O objetivo de Trump no encontro é garantir a desnuclearização da Coreia do Norte.
Algumas horas antes do encontro, o presidente norte-americano publicou em
seu Twitter que o mundo saberia “logo se um acordo real pode acontecer”. Em
troca, ele deve oferecer a Kim um tratado de paz e assistência econômica ao
isolado país asiático, que sofre há décadas com diversas sanções impostas pela
comunidade internacional.

Tanto o pai, quanto o avô de Kim, líderes da Coreia do Norte antes dele, chegaram
a iniciar negociações para abandonar as ambições nucleares do país, em troca de
assistência econômica. Todos os acordos no entanto acabaram fracassando.
O encontro desta terça é extremamente aguardado, não só pela expectativa de que
um acordo finalmente seja feito, mas também por ser negociado por dois líderes de
comportamento imprevisível. Até o começo de 2018, ambos trocavam farpas
beligerantes que fizeram o mundo temer uma guerra nuclear.
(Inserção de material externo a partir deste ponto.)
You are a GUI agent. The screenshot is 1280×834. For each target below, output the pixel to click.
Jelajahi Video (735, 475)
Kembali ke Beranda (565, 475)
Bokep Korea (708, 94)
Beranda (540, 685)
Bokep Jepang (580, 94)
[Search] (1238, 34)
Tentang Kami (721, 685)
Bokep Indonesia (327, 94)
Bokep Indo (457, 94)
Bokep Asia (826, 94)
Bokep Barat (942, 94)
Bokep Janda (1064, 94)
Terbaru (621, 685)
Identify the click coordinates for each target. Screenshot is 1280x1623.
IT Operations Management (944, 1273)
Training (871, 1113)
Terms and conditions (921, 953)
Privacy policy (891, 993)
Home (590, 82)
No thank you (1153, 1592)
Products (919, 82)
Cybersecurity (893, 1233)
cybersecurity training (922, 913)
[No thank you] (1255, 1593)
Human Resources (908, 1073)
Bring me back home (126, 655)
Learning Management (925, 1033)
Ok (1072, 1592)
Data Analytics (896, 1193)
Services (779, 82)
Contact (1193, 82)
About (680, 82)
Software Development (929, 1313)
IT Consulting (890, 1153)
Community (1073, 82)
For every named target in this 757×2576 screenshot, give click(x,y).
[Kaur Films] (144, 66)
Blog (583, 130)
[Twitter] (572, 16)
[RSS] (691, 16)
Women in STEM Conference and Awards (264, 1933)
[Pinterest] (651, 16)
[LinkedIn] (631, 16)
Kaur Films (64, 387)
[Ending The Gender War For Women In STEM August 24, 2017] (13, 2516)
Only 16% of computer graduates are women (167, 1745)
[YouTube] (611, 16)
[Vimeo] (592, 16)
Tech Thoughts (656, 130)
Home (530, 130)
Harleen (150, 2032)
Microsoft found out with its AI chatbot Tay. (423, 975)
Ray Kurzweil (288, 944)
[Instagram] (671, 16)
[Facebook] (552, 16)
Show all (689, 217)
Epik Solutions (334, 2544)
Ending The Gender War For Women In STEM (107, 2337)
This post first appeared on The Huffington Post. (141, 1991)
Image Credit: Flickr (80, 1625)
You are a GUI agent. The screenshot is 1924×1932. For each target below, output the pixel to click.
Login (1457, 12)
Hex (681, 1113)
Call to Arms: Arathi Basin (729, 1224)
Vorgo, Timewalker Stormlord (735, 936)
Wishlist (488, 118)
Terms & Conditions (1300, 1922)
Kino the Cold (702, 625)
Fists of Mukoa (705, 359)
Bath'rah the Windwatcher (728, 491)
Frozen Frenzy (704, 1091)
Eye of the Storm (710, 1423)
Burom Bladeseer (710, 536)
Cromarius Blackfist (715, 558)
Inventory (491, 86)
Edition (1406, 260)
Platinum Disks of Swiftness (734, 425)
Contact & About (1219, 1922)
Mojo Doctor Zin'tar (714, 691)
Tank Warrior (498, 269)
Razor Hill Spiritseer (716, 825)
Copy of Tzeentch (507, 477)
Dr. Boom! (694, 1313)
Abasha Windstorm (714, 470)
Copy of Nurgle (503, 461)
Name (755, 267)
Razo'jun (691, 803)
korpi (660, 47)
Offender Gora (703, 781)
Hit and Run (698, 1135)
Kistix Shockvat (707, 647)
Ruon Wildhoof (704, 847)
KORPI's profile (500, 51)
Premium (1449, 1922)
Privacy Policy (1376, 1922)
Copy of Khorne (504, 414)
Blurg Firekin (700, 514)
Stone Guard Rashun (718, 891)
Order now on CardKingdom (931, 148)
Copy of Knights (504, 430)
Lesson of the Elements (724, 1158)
O contexto histórico da reunião
A Coreia do Sul e a Coreia do Norte estiveram em guerra por três anos durante a
Guerra Fria (1947-1991). Na época, Washington e Moscou apoiavam lados opostos
como forma de garantir seus espaços de influência no mundo. Sem um desfecho oficial para a guerra, em 1953 as Coreias assinaram um armistício em vigor até hoje, quase 70 anos depois. Ou seja, tecnicamente, as Coreias ainda estão em guerra.

Nesse período, o pequeno país ao norte tornou-se um poço de reclusão e
hostilidade. Extremamente fechado e isolado da comunidade internacional, a Coreia
do Norte teve momentos de maior e menor tensão com o vizinho e também com os
Estados Unidos. A intensidade das ameaças variou de acordo com a disposição dos
líderes no poder e do contexto mundial.

A constante realização de testes com mísseis de longo alcance tornaram o país
uma ameaça crescente. Em 2002, o então presidente norte-americano, George W.
Bush, classificou o país como integrante do que chamou de “Eixo do Mal”, conjunto
de governos inimigos dos Estados Unidos.

Neste contexto de ameaças que se arrastam há décadas, com potencial de conflito
global, o encontro entre Trump e Kim acena para a paz.